For 2012, the federal exemption from all three transfer taxes is $5,120,000 ($10,240,000 for married couples). The gift and estate tax exemptions are each scheduled to revert to $1,000,000, and the generation skipping transfer tax exemption (GST) is scheduled to revert to $1,390,000 on January 1, 2013. No one really expects a complete reversion, but it is highly unlikely that that all three types of transfer taxes will be sustained at the current, historically high, levels. Here are a few reasons why a great deal of wealth will be transferred between January 1 and December 31, 2012, in variety of ways.
Introduction
The Gift tax is a tax on lifetime transfers above the exemption limit. The Estate tax is a tax on what is left over at death. Lifetime gifts have a basis carryover, and as a result, a sale or disposition of the asset will generate income or capital gain tax. Common types of asset transfers include high basis assets, and highly appreciating assets.
The GST tax is imposed whenever there is a transfer of an interest in property by gift or at death to a person who is two or more generations below that of the transferor. The GST is a standalone exemption. GST transfers are generally designed to “skip” estate tax in the generation below the Donor.
Of the three transfer taxes, the gift tax exemption is the exemption most likely to go down, and if this happens it will become harder to use the GST exemption, irrespective of its size, or to remove appreciation in assets from the taxable estate for estate tax purposes.
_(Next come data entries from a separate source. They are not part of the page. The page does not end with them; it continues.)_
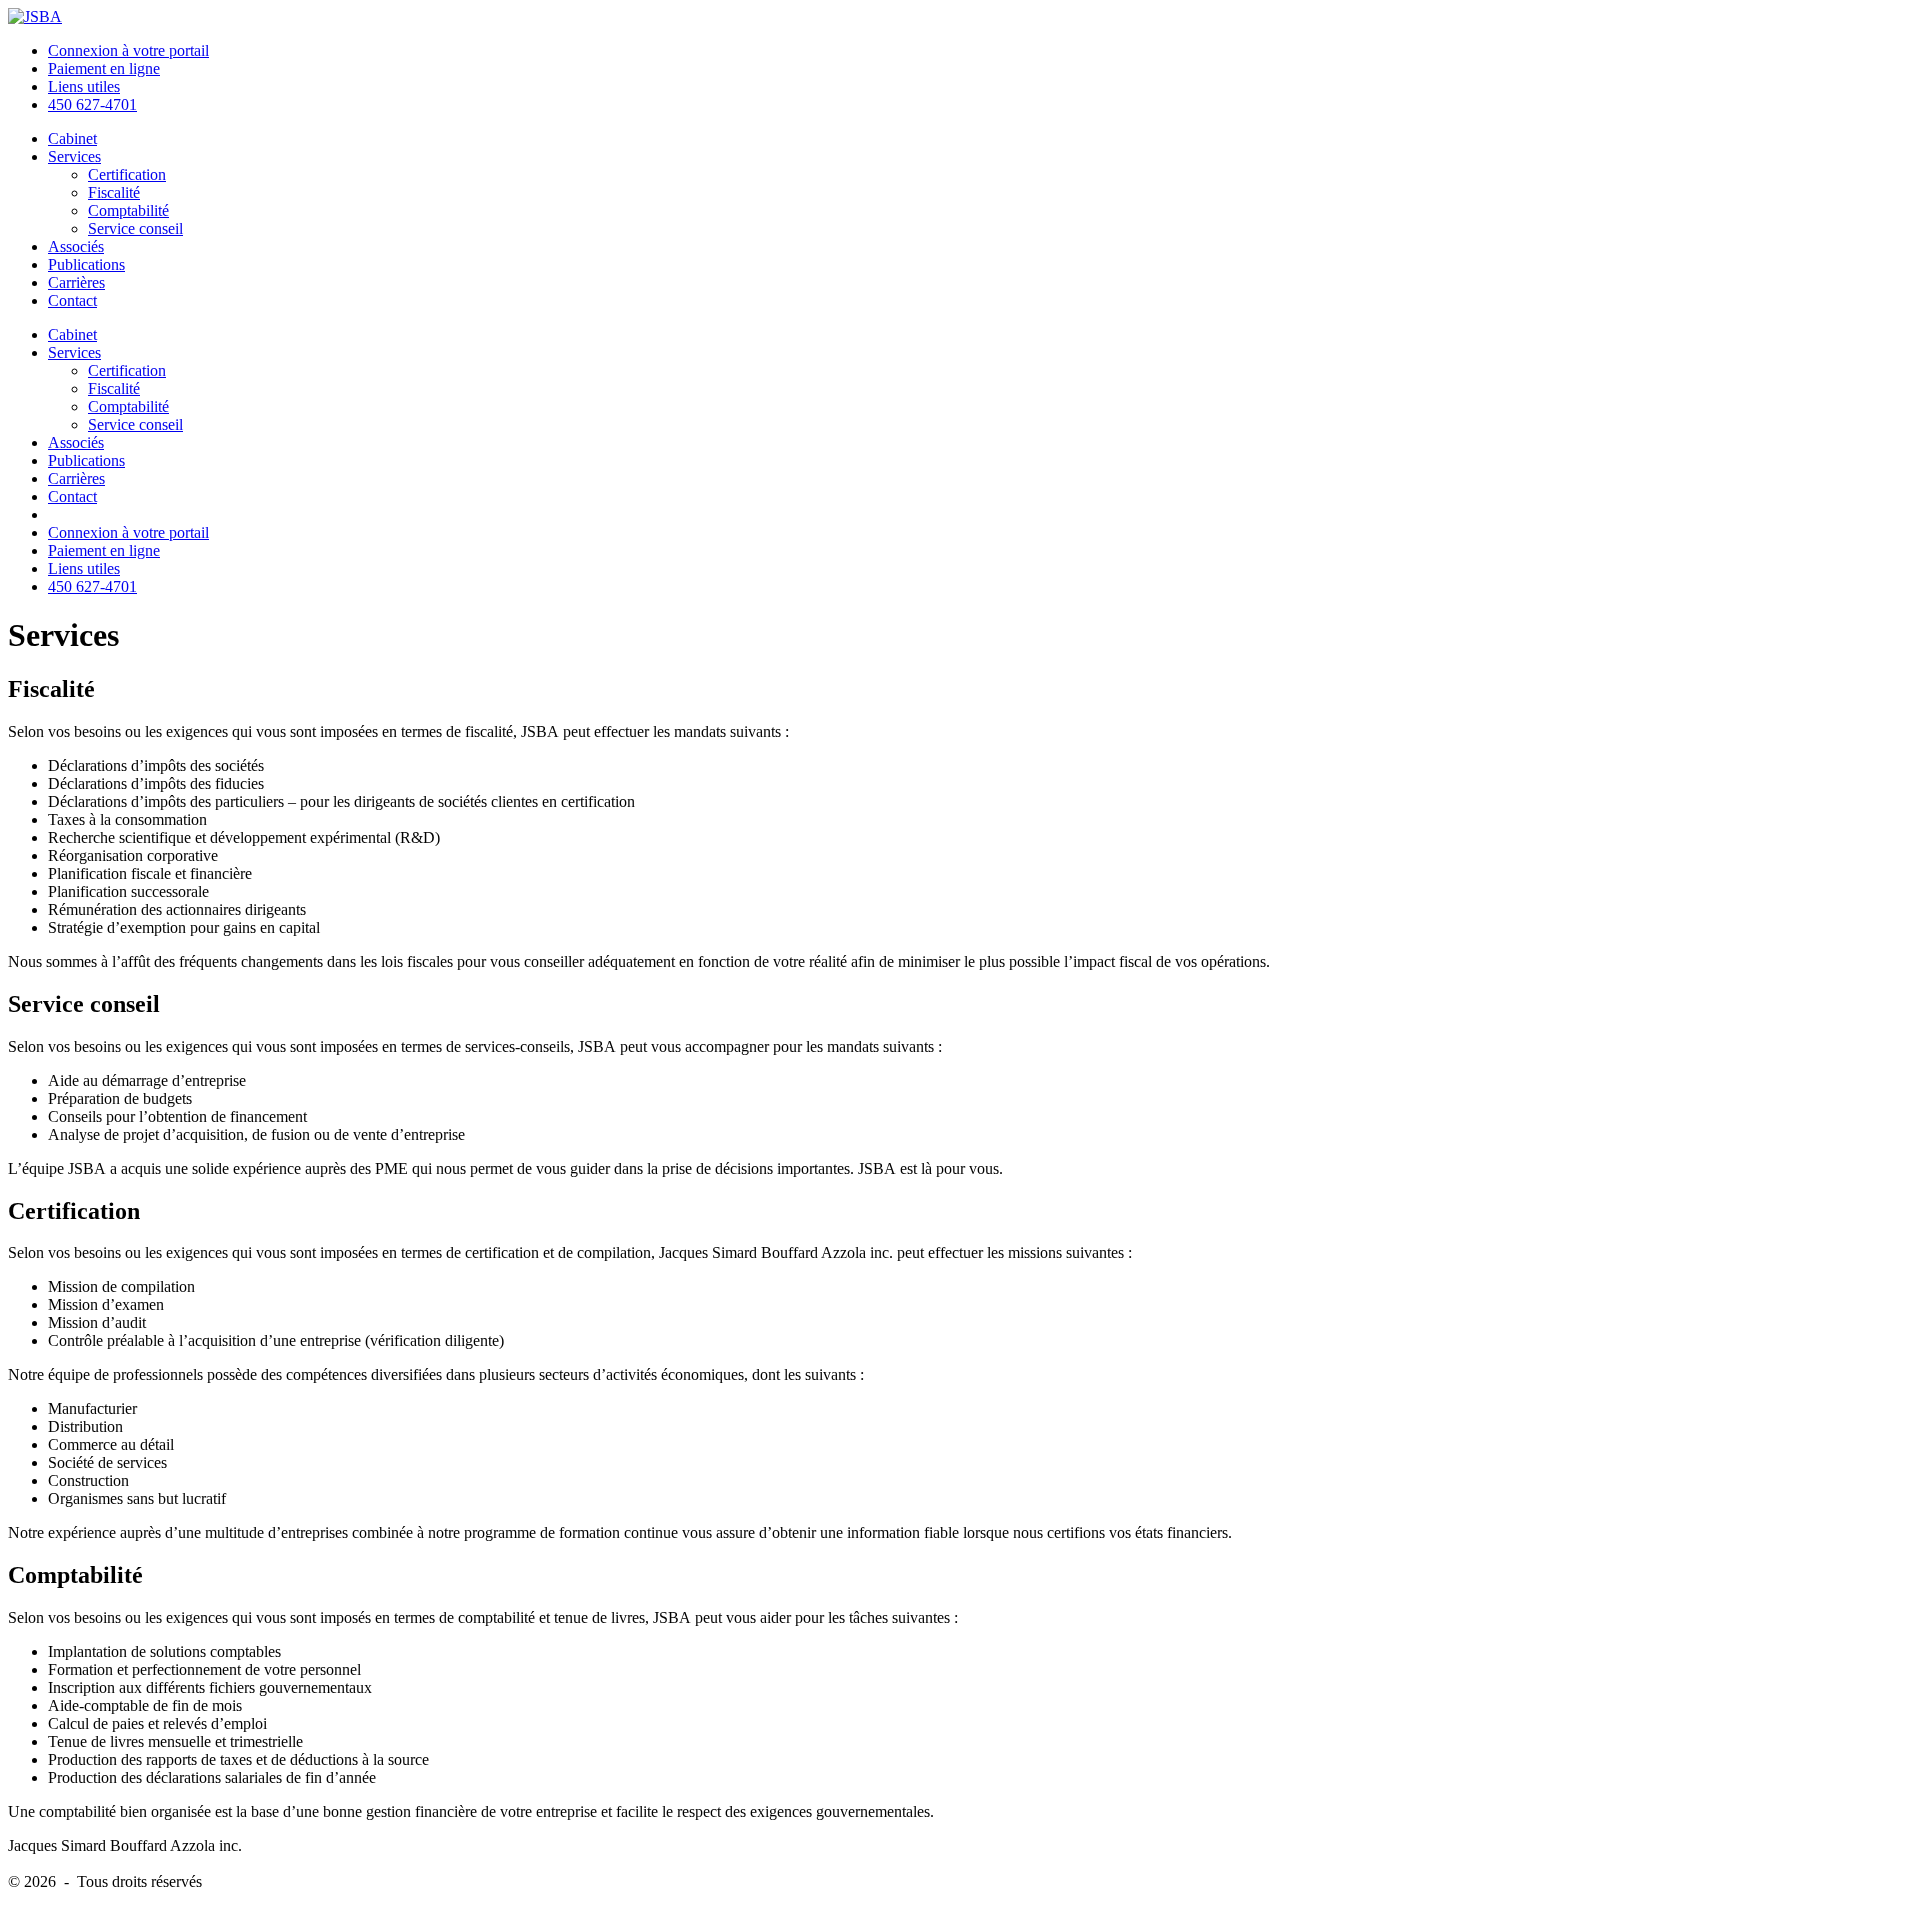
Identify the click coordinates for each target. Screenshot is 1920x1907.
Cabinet (72, 138)
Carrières (76, 282)
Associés (76, 246)
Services (74, 156)
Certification (127, 174)
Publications (86, 264)
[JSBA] (35, 16)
Even though, a married couple can make cumulative gifts through 2012 of $10.24 million there are estates where gifting of that magnitude is not financially feasible. If the right size gift is $5.12 million or less, one spouse could make the gift (without gift-splitting), and the non-Donor spouse will then have preserved the full gift tax exemption for future use (at whatever amount it may then be).
Hedging Your Bets
It is possible to buy some additional time to see what might happen with the gift tax and the GST tax by making a gift to a lifetime trust for a spouse (QTIP) in 2012. This transfer will be treated as a gift qualifying for the marital deduction only if an election is made on a timely filed gift tax return (April 15, of the year following the transfer). The Donor will have until the following April 15, to decide whether or not to elect to qualify for the marital deduction or use his or her gift tax exemption for 2012. Alternatively, the spouse may waive all or a portion of the spouse’s income interest and the trust could continue as a GST exempt trust.
Another type of hedge is a revocable trust that has already been drafted as a type of stand by gifting trust. Generally, all that is needed to complete the gift would be for the Donor to relinquish his or her power to revoke, or the trust may contain a provision that automatically makes the trust irrevocable on December 31 unless revoked prior to that date.
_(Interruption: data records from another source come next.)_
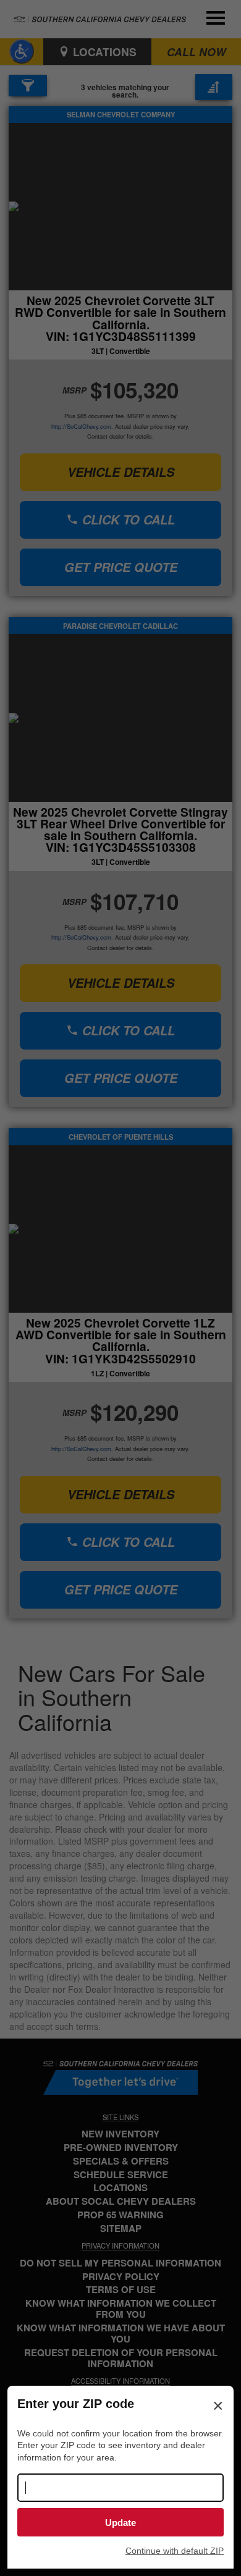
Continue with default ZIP (174, 2551)
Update (120, 2522)
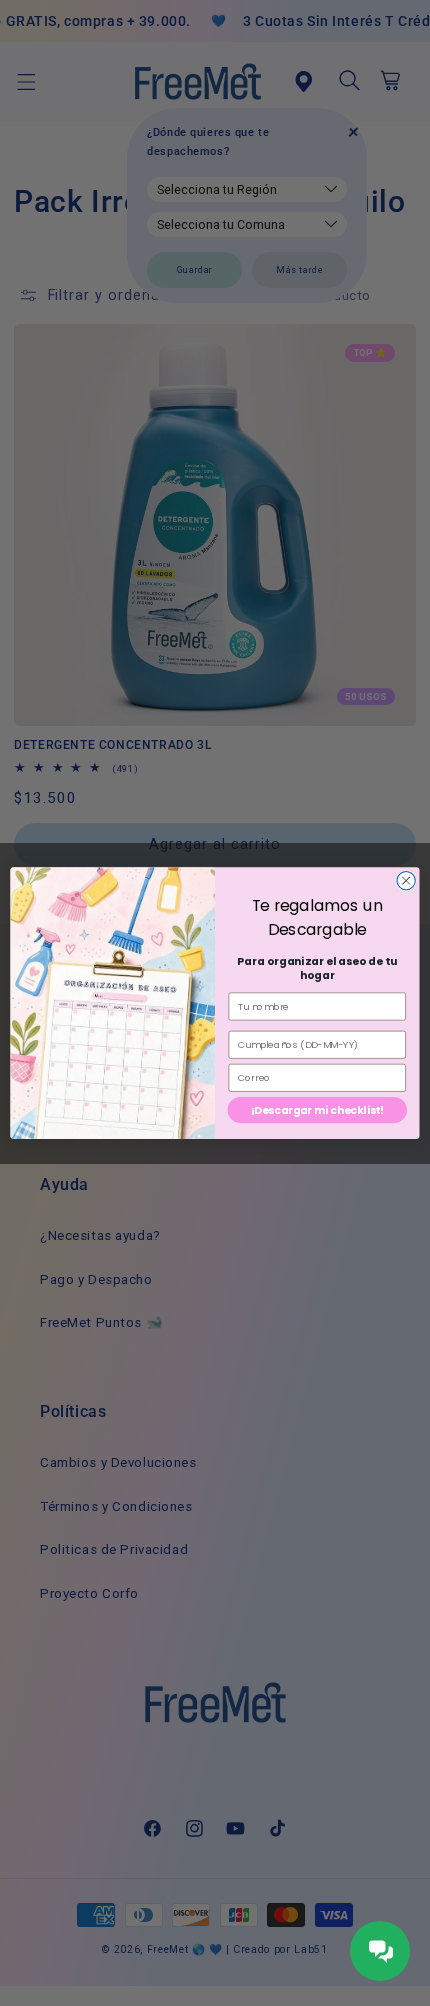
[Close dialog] (406, 880)
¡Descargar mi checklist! (317, 1110)
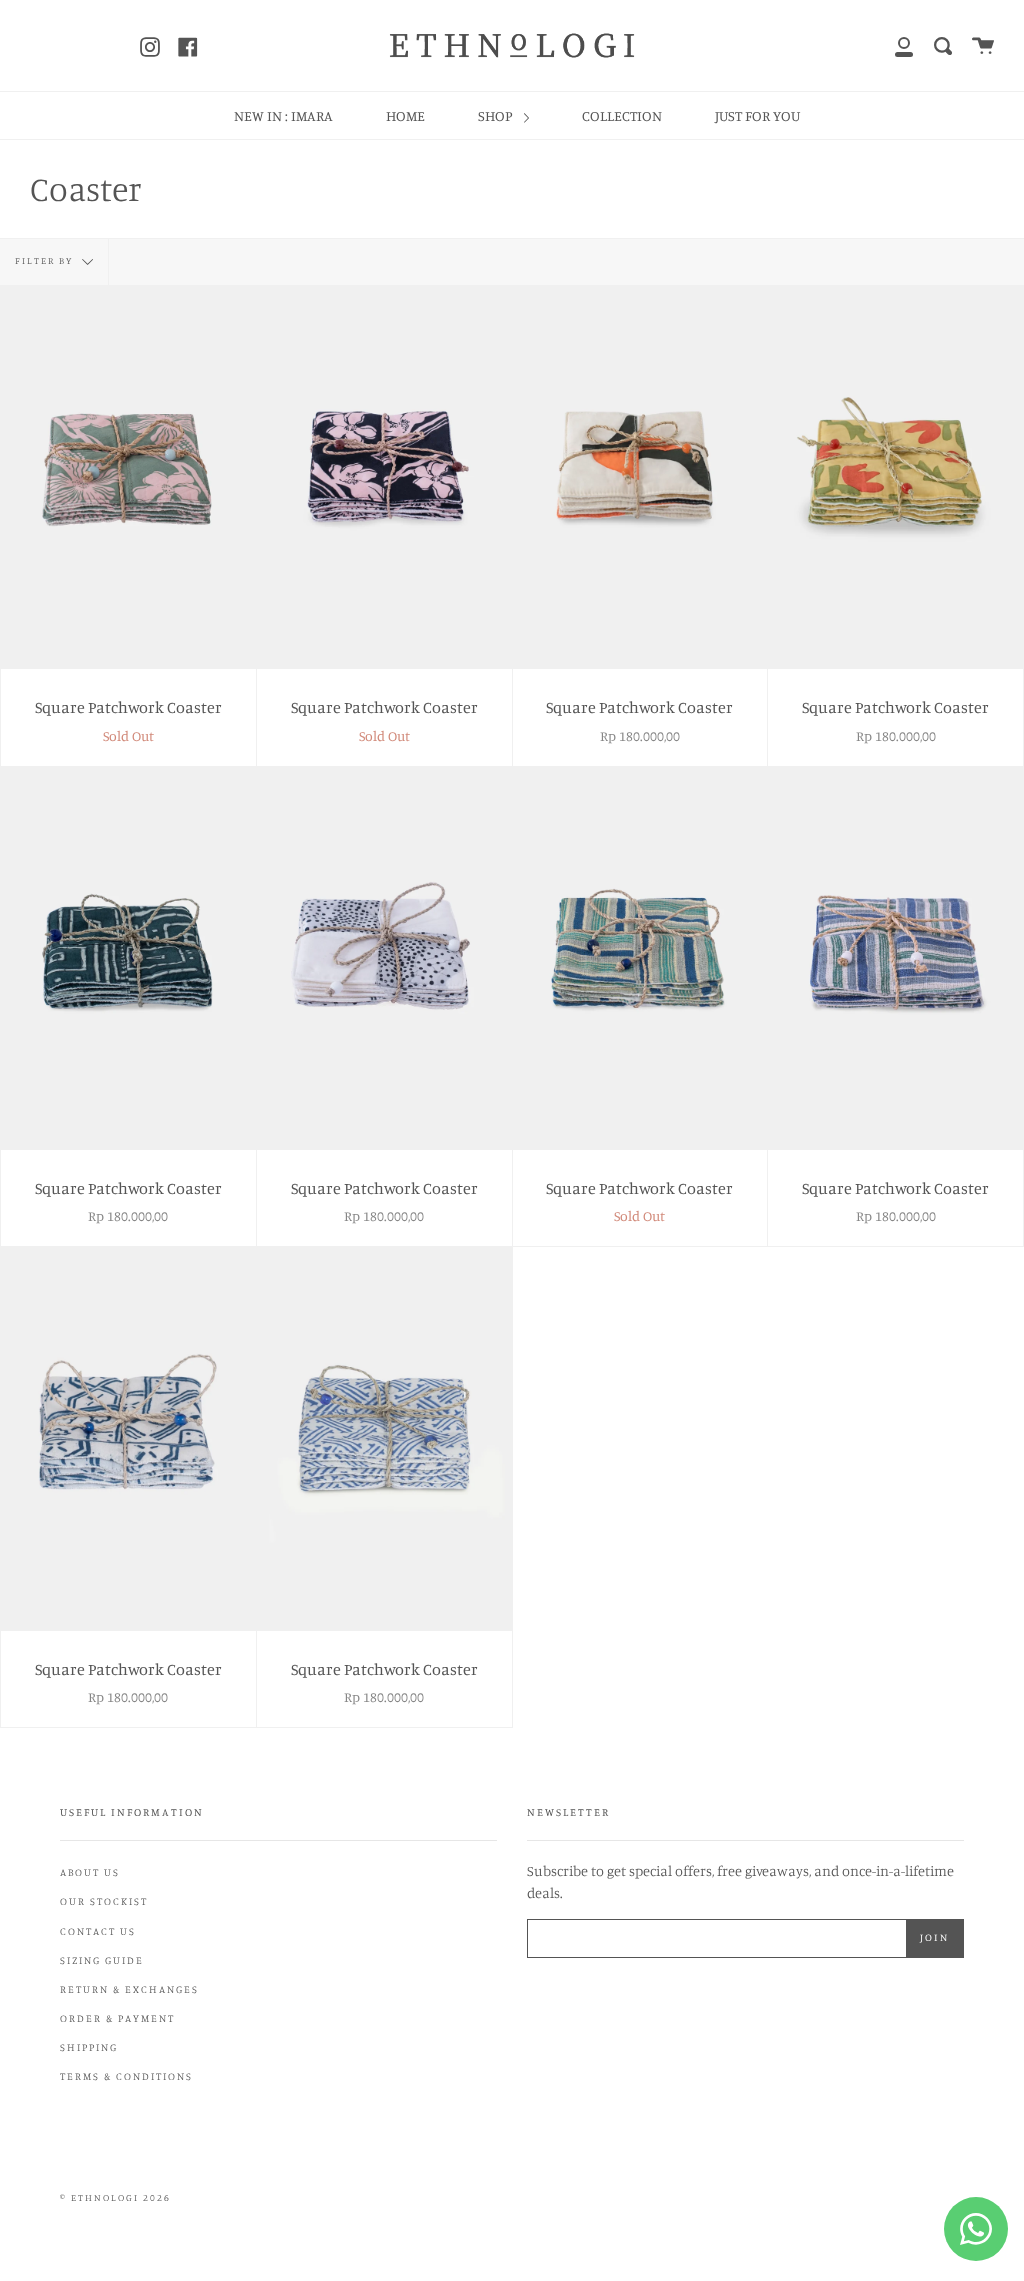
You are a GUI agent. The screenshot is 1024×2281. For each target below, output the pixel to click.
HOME (405, 115)
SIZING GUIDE (102, 1960)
In some case, the gift may be structured in a fashion that may allow a return of some or the entire gift to the Donor, if financial circumstances change. A Spousal Lifetime Access Trust (SLAT) is such a structure.
Life insurance Transfers
The gift tax and/or GST exemptions may be used for transfers to a life insurance trust to acquire new life insurance, purchase policies from the Donor or his or her spouse, or prefund premium payments. Even if no gifts can, or will, be made in 2012, it is important to review all previous allocations and potential automatic allocations of GST exemption, and consider a possible allocation of the GST exemption to trusts that may not be fully GST exempt.
Valuation discounts
Valuation discounts are a way to leverage the gift and GST exemptions. These types of transactions are more complicated and time consuming, and there is probably not sufficient time left this year to properly structure a transaction of this type. However, all is not lost. A transfer of cash, or other high basis property may be made this year, to a properly drafted trust, and later used to purchase the discounted interest after the valuation discount planning is implemented.
Finding Assets to Transfer
In some cases, cash may not be readily available for transfer, but there may be other sources for the gift. For example, a gift may include the exercise of lifetime general power of appointment over an existing trust; relinquishing a surviving spouse’s interest in a QTIP trust, forgiving a promissory note; forgiving past indebtedness; or establishing a qualified personal residence trust (QPRT).
Dealing with Uncertainty
It is difficult to plan with any degree of certainty. Planning through the end of this year may not gain anything, yet failure to plan properly may prove quite costly. It is not too late to “have your cake and eat it too,” provided you dine before January 1, 2013.